Charlie Stross wrote:
> On Mon, Nov 30, 1998 at 11:02:15PM -0500, John Clark wrote:
> > I found some interesting statistics, in the USA the average time spent in jail
> > for someone convicted of homicide is 5 years 11 months. There are 3219
> > people on death row, one in 12 had been convicted of murder before.
> That's preposterous. I'm not going to repost my comments on the UK's
> approach -- but I think even death penalty proponents might agree that
> eighteen-year average terms are a bit closer to the mark than 5 years 11
Its actually probably true. John is talking about homicide, not murder. Only charges of Capital Murder can bring on the death penalty in most states, though the feds are now including some terrorist acts and I think big drug dealers. A homicide can be anything from being in a car accident with someone who gets killed and its your fault, up to whatever crime a prosecutor chooses to plea bargain down to homicide. You could even be charged with negligent homicide if, say, you don't put a cover over your well and some idiot falls down it, or if a thief tries to break into your house and he falls down the stairs because you just washed them and breaks his neck (this supposedly actually happened in New York in the 70's).

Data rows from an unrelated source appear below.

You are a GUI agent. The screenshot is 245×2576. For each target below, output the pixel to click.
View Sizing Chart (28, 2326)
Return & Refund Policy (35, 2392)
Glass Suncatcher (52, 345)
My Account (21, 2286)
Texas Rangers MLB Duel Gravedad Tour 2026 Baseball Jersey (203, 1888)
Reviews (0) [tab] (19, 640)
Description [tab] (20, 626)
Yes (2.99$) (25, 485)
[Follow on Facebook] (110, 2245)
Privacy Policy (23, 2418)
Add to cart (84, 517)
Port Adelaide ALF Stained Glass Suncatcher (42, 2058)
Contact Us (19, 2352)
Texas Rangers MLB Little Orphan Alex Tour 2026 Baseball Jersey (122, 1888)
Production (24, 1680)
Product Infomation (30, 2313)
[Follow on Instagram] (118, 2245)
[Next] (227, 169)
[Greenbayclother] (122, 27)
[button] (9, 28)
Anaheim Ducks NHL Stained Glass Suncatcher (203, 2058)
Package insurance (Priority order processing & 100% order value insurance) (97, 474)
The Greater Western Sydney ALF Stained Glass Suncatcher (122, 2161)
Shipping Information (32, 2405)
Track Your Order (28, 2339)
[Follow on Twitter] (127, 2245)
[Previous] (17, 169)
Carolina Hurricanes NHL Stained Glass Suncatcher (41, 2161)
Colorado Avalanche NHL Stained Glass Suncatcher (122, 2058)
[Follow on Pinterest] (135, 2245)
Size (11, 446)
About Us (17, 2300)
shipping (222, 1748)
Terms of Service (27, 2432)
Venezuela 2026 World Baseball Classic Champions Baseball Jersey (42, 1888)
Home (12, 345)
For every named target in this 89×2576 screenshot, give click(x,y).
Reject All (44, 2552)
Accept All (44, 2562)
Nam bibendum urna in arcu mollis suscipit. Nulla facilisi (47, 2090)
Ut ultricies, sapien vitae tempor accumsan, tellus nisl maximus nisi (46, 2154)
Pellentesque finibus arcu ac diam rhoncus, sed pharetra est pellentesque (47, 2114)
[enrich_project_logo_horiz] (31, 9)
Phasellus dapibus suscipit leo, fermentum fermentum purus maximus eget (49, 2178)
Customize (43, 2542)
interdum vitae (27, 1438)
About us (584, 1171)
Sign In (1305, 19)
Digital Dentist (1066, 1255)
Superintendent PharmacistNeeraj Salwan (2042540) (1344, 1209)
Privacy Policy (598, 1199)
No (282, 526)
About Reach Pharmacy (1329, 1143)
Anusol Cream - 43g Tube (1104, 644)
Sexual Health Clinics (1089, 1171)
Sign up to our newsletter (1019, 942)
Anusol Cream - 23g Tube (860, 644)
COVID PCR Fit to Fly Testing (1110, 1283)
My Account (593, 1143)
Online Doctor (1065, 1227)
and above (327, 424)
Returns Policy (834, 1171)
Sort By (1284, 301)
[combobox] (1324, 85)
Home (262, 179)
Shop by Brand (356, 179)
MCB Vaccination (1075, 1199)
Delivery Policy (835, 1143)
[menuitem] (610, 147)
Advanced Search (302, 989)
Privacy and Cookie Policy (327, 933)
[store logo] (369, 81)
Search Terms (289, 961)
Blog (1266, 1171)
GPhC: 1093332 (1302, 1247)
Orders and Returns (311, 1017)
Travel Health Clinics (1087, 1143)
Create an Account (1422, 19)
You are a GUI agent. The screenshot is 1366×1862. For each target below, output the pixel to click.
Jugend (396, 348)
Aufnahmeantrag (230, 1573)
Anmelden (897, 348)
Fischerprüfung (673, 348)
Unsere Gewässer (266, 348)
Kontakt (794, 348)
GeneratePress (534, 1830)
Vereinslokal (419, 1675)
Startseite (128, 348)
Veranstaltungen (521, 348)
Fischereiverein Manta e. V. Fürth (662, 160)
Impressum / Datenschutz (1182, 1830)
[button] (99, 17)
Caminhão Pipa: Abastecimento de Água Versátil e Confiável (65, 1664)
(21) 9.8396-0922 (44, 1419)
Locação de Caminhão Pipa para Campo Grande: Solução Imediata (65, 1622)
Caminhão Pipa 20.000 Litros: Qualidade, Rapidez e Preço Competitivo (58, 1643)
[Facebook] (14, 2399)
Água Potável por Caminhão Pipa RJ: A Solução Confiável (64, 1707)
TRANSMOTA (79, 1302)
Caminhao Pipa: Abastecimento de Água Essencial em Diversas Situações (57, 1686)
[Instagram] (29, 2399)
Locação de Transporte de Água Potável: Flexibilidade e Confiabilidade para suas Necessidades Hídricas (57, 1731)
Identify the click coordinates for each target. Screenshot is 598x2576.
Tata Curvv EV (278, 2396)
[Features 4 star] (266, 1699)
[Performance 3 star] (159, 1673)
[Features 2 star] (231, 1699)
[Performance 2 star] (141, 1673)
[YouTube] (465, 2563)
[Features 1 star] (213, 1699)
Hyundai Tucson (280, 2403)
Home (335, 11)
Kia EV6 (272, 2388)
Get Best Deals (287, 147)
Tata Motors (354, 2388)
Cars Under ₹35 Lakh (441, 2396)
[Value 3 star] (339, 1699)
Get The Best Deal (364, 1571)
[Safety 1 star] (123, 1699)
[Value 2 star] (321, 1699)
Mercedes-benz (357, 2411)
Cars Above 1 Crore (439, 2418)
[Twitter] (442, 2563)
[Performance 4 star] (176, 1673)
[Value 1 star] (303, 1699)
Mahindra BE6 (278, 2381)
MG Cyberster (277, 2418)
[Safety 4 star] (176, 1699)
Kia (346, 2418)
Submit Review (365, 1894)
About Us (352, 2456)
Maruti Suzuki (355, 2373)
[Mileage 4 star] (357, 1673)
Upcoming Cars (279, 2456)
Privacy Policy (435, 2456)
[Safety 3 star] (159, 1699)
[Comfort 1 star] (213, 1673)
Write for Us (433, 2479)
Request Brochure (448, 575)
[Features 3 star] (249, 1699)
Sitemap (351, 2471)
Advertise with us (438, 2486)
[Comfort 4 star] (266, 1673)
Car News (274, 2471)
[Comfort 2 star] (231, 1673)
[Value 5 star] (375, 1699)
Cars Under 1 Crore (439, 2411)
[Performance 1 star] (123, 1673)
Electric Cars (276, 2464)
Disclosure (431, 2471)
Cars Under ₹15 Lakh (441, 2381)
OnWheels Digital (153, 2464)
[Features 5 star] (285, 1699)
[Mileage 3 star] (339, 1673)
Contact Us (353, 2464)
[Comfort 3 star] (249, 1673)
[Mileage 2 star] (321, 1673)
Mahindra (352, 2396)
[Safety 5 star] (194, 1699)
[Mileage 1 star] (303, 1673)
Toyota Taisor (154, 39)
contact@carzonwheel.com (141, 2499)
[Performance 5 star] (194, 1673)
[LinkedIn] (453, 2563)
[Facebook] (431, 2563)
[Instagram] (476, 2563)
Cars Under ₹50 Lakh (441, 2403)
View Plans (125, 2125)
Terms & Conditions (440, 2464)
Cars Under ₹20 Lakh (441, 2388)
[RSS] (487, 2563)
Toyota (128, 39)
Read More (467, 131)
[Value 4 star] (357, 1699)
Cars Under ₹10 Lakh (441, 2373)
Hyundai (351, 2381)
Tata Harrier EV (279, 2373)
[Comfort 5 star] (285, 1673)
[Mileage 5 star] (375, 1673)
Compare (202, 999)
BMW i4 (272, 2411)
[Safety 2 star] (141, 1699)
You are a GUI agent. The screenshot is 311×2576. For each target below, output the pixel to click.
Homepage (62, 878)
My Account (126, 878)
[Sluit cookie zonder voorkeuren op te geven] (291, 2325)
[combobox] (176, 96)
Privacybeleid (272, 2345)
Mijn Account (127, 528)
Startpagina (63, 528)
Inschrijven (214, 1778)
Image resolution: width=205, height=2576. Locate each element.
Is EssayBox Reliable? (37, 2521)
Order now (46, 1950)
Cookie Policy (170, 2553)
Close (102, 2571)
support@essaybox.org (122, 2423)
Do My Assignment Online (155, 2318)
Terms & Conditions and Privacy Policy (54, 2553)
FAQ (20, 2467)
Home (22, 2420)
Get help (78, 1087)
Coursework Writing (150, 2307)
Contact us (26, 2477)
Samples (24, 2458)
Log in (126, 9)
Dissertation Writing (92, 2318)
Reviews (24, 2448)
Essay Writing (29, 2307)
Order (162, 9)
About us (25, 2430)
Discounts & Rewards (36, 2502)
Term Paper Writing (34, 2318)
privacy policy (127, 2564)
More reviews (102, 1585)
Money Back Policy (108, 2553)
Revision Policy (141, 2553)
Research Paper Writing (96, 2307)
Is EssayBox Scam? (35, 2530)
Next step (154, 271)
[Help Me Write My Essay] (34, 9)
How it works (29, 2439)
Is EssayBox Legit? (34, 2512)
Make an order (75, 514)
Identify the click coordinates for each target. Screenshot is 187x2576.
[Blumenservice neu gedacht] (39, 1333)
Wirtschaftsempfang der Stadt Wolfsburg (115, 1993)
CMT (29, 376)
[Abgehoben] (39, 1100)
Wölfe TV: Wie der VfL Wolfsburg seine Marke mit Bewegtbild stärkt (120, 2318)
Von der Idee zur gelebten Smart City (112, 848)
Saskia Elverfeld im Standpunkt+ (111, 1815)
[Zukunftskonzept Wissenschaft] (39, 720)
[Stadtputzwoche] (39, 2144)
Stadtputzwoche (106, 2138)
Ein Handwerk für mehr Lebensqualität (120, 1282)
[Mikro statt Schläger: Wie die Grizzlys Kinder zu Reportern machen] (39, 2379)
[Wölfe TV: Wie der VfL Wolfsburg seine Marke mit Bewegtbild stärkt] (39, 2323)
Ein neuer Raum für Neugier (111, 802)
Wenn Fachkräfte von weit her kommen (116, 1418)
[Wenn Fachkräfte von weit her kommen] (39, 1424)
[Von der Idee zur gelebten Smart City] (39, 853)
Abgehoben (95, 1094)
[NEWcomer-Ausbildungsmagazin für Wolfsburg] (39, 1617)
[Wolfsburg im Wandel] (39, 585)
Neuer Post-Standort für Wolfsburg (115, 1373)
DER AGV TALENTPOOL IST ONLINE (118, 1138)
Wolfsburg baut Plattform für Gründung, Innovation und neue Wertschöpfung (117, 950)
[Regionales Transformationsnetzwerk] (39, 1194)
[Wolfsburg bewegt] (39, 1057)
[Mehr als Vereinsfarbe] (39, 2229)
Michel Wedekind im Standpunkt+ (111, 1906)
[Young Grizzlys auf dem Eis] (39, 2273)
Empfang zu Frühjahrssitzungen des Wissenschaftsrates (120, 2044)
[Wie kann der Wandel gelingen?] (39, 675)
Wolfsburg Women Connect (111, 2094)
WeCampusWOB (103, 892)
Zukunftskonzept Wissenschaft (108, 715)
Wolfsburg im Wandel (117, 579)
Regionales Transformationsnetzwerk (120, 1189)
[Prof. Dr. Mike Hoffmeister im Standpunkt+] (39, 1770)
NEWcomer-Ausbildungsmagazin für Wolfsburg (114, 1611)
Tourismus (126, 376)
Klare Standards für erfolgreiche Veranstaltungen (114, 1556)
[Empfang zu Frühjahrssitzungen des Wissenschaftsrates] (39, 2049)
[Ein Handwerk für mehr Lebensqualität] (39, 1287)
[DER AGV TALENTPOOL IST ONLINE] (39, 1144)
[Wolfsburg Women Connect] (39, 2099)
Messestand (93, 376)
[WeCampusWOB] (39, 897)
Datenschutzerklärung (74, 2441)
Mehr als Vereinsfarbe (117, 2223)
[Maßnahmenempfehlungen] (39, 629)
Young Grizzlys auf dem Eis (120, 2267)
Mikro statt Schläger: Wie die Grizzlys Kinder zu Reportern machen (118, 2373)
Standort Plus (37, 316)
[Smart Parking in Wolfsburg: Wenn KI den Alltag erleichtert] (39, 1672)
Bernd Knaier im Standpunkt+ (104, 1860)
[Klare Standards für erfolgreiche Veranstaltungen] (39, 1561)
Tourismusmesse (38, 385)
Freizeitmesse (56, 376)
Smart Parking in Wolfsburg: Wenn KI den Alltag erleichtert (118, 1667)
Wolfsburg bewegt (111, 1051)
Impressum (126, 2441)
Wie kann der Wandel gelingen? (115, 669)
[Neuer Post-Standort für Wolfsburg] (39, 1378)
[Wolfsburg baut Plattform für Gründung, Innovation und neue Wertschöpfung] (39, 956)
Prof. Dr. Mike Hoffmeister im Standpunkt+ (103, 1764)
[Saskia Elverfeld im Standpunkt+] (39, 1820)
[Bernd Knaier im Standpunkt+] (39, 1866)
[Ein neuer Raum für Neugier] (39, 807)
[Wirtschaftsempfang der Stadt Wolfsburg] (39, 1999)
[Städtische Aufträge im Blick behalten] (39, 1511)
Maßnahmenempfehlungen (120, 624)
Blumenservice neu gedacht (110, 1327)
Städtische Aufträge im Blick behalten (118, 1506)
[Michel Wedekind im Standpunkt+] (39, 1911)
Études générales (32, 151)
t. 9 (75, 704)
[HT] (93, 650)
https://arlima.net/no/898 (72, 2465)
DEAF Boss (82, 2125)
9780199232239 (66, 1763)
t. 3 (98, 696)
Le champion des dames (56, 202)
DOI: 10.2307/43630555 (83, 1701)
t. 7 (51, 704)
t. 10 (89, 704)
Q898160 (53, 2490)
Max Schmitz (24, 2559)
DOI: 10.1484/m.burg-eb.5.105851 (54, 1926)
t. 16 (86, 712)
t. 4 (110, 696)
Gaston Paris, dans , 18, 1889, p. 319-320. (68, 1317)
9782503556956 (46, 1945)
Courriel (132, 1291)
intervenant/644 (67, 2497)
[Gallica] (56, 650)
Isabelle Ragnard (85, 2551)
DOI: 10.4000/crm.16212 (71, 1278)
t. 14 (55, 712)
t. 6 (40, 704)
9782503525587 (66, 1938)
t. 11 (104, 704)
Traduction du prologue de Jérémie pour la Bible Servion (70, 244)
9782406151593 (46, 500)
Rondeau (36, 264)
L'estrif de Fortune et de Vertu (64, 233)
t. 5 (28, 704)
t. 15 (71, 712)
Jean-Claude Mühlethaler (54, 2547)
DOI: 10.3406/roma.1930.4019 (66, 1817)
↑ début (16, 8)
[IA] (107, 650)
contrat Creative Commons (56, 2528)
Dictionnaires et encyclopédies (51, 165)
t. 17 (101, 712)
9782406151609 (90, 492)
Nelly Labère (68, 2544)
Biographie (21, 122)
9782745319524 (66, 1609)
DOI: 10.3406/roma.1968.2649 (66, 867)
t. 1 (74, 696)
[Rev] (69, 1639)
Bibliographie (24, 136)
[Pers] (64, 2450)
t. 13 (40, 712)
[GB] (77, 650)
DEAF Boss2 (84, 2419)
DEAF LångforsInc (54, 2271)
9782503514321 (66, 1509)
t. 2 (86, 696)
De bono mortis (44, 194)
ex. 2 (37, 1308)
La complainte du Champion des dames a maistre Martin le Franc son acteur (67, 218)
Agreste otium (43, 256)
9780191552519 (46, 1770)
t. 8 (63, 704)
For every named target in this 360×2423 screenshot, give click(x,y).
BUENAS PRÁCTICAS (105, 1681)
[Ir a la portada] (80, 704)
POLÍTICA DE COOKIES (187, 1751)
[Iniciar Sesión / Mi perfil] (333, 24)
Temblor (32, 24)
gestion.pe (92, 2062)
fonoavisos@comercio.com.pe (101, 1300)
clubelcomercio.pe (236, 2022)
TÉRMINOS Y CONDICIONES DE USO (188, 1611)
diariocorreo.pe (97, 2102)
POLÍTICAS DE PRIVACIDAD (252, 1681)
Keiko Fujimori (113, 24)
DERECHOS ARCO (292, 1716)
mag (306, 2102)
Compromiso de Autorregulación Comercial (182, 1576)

People who sit on death row are pretty much the only ones who serve what would be considered a real 'life' term, due to the appeals process. Those that get off after decades on death row usually do so cause the courts find he or she deserves a new trial due to a technicality, and since the witnesses may be all dead and the evidence destroyed, then the prosecution has no case to go on anymore. There is the occasional person who gets off because DNA evidence clears them of culpability. I think that there have been some 20-40 such individuals. Nowadays, such people would not even be convicted, if they had effective defenses.